Now, that being said, my extruder is also capable of shredding filament if conditions aren't just right. The main two problems you'll have to overcome is 1) gripping the filament hard enough without destroying it, and 2) keeping the filament from buckling. I think if you got clever with some gears keeping multiple hobbed gears synced up, and a polished aluminum or steel feed tube, you could absolutely make your own extruder that's capable of consistently putting 300+ pounds of force on your plastic filament without it buckling or stripping. The downside is that your feed rates are going to be fairly slow, so each injection molding is likely going to take you quite a bit of time. A larger motor such as a beefy NEMA23 might help offset that by giving you much higher torque at higher speeds, so long as you can melt the filament fast enough. However we'll need to revisit these pressure numbers in a few moments, after I explain a few things about temperature.

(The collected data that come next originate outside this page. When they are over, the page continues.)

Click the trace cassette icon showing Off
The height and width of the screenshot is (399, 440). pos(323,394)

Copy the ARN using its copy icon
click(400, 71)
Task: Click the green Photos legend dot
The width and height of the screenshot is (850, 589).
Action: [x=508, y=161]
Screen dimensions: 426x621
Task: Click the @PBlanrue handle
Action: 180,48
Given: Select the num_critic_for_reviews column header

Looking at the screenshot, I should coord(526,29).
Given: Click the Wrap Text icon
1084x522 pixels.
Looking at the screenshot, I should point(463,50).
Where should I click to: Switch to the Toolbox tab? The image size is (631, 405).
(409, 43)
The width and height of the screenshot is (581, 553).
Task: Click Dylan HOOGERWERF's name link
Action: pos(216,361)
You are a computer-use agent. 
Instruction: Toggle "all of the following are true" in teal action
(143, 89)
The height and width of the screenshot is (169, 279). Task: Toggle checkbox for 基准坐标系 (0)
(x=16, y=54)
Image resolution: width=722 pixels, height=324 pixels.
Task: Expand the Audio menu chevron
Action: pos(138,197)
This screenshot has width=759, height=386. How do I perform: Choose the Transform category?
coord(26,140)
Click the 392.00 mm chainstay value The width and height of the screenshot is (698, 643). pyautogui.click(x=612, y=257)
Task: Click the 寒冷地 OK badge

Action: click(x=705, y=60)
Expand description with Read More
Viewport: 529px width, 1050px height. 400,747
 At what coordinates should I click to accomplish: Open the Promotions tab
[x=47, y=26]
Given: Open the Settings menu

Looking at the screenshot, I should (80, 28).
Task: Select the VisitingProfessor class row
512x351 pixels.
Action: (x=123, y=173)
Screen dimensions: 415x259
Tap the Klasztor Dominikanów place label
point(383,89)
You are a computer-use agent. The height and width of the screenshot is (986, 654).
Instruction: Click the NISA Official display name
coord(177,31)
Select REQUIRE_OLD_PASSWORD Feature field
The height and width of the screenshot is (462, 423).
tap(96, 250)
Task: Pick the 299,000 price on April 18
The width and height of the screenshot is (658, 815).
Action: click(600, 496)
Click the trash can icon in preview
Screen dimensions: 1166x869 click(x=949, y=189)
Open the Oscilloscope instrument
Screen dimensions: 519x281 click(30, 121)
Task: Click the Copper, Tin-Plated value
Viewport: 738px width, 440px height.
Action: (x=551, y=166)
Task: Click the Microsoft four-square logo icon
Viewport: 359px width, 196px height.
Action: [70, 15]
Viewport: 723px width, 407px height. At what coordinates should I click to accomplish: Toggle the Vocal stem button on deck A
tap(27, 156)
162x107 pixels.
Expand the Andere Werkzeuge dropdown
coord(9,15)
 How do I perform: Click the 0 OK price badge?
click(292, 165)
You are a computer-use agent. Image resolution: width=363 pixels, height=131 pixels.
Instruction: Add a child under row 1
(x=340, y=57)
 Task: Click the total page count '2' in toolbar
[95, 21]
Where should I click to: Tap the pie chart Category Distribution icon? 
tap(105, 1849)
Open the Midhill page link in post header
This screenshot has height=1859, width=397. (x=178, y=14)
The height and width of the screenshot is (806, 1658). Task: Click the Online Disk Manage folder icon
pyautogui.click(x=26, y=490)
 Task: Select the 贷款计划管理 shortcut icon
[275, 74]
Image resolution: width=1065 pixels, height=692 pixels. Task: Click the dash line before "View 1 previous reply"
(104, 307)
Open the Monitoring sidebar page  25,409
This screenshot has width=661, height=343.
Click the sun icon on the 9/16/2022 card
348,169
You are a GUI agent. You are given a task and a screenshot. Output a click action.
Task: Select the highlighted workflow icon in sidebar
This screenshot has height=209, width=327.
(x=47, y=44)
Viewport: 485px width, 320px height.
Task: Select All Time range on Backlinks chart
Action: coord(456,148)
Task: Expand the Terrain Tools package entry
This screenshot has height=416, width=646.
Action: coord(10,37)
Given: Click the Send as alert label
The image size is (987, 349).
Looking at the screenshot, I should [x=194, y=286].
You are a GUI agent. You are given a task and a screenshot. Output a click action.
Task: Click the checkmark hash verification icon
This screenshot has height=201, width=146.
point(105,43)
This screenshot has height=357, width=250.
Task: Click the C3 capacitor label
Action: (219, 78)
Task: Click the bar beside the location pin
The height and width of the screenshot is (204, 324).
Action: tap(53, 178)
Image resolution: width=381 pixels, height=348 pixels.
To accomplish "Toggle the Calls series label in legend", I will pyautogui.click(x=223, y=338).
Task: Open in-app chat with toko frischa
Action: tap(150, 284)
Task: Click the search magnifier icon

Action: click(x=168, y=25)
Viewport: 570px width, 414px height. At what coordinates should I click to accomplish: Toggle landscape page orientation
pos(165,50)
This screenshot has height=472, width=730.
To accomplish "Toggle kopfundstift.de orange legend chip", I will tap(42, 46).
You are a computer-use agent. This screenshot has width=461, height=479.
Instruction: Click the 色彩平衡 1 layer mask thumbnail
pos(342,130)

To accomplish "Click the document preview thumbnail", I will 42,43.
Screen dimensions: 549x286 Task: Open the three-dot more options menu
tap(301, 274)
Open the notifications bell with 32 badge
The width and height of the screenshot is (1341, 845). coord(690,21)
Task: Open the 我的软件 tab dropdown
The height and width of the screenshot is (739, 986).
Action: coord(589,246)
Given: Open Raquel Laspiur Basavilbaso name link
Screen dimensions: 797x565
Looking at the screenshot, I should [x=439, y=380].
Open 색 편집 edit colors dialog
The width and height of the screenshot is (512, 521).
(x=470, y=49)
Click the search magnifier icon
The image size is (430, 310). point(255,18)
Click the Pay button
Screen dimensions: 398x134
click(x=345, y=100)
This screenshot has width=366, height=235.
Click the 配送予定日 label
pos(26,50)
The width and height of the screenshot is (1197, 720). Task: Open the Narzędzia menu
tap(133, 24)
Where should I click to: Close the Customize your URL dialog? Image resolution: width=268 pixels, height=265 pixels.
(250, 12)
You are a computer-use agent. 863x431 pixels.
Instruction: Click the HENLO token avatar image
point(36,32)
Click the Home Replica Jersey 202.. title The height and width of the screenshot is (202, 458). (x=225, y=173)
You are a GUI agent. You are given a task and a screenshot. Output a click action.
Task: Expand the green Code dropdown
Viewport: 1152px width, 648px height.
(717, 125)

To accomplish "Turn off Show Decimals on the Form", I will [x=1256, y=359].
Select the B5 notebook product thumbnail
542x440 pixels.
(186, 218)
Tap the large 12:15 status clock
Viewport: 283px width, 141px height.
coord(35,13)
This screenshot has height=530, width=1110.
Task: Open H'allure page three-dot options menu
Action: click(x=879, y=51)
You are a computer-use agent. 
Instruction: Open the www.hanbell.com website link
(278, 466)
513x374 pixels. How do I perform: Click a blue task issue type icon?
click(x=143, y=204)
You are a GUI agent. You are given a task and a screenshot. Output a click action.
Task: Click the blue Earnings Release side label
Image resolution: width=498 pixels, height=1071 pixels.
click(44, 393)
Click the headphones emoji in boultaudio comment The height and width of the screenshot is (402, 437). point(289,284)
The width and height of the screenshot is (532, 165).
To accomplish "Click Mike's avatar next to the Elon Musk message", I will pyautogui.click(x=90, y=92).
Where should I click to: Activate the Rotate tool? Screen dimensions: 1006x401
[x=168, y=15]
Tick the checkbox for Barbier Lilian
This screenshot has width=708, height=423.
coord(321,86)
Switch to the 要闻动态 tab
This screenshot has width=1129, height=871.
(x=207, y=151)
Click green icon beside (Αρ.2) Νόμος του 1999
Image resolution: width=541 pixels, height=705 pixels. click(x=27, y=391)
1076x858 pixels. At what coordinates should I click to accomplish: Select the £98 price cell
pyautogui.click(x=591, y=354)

Next, let's look at temperatures. Obviously we know that we can melt the filament itself as it's moving through the extruder. Using a Volcano nozzle or something, you can even guarantee molten filament at a fairly high extrusion rate. However most printers are designed such that the filament cools to solid (60-80 C normally) almost immediately. Injection molding designs require that the entire mass of plastic be kept molten. Fortunately, ABS and PLA melting temps are easily reached by literally any toaster oven, so stick your setup in there and you're golden, right?
But wait, there's more!
One of the problems you'll run into immediately is that extruders are carefully designed so that the plastic is molten for as little time as possible, because molten plastic against a metal tube introduces a bunch of friction, hence the need for super high pressures during injection molding. If the plastic melts too soon, then you'll clog up your heatsink (the "cold" side of the extruder), and won't be able to extrude at all. This is a fairly common source of jams in 3d printing, where you're extruding too slowly and there's not enough cooling on the heatsink. Fortunately, E3D sells a water-cooled Titan extruder that would keep the heatsink cool. However the rest of your gearing assembly, and the motor, will also need active cooling, as heat damages the permanent magnets in the rotors, and the printed geared assembly obviously will melt if put inside an oven. Your best bet might be a water-cooled Bowden setup, assuming you can find tube fittings that can withstand several hundred pounds of force. You might look into using solid tubes like brake line rather than your normal PTFE shenanigans.
TL;DR:
Get you a water-cooled extruder, make a super-strong bowden setup, and gear down a huge motor with a bunch of synchronized hobbed gears, and you might actually pull it off! There's plenty of Thingiverse extruder files you can use as a starting point.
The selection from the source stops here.